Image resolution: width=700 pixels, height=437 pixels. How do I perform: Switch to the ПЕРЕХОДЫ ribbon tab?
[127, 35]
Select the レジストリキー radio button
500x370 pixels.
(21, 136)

What is required: Which lines in the entries above contain the word "pixels"? Report each such line in full.

Output:
Image resolution: width=700 pixels, height=437 pixels. How do I perform: Switch to the ПЕРЕХОДЫ ribbon tab?
500x370 pixels.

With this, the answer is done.